Some highly selective colleges that have the luxury of drawing students off wait lists have indicated they’ll be generous with their deferral policies. Cornell University announced that it wait-listed more students than usual this year and would be “very, very generous with our deferral options."

Williams College, in Massachusetts, has communicated to admitted students that it “has a flexible gap year policy and you should have every expectation that your request will be approved.” Williams said that if it has not made a decision about fall operations by June 15 -- the normal date for requesting deferrals -- it will push back the deadline for requesting deferrals until one week after the decision is announced.

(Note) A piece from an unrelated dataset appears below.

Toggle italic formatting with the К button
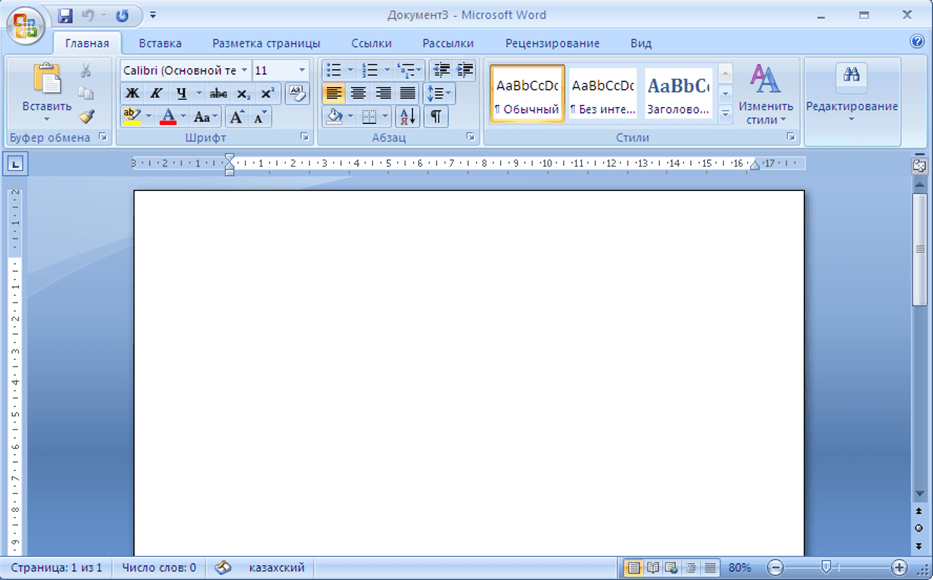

“We don’t expect a dramatic shift, but we know that there are some populations of students for whom enrolling on campus in the fall would be a challenge even if we were to open,” said Sulgi Lim, Williams’ director of admission. She noted, for example, that international students might not easily get visas, as the U.S. Department of State has suspended routine visa processing at embassies and consulates around the world.

Greg Orwig, the vice president for admissions and financial aid at Whitworth University, a Christian institution in Washington State, said the deferral requests the university is getting are "entirely based on uncertainty and anxieties around the coronavirus."

He said admissions officers are telling families, "It’s simply too early to know for sure what the fall semester might look like either in terms of health risks or in terms of alternative educational platforms or pedagogies. So if the reason you’re thinking about deferring now is because you don’t want your son or daughter to start a college education with online courses, we just don’t know yet whether that’s going to be the case, and we’ll work with you to extend deadlines to have as much time as you need for those uncertainties to be clarified.”

Orwig noted another downside of deferring that some students may not be considering.

“We want to minimize the number of students who wind up not pursuing or completing college, and then there’s the opportunity cost,” he said. “A student who defers a year is trading one year of postcollege earning potential for whatever income or experience they would be able to have in the year ahead. And that should be a trade-off considered with great care.”

Roger J. Thompson, vice president for student services and enrollment management at the University of Oregon, is hopeful that most students will ultimately choose to start on time.

“I think students and families are ready to close the chapter on high school and begin college,” he said noting the proms, graduation ceremonies and other milestone events of the senior year of high school that were canceled across the country to reduce the spread of the coronavirus.

“My sense is students and families are going to shift quickly to college,” he said. “We think people might be considering other options and considering things they hadn’t before, but taking a year off -- I’m not sure what you’re going to do with that year. If the virus is forcing universities to go remote, you’re not going on a plane to Barcelona.”